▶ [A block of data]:
━━━━━━━━━━━━━━━━━━━━
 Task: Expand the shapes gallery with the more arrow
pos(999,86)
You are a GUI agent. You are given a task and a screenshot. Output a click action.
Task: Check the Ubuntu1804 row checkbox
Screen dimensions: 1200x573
━━━━━━━━━━━━━━━━━━━━
▶ [STATED EXERCISE]: Rewrite the data above, replacing "checkbox" with "check box" and leaving everything else unchanged.

▶ [CORRECT ANSWER]:
 Task: Expand the shapes gallery with the more arrow
pos(999,86)
You are a GUI agent. You are given a task and a screenshot. Output a click action.
Task: Check the Ubuntu1804 row check box
Screen dimensions: 1200x573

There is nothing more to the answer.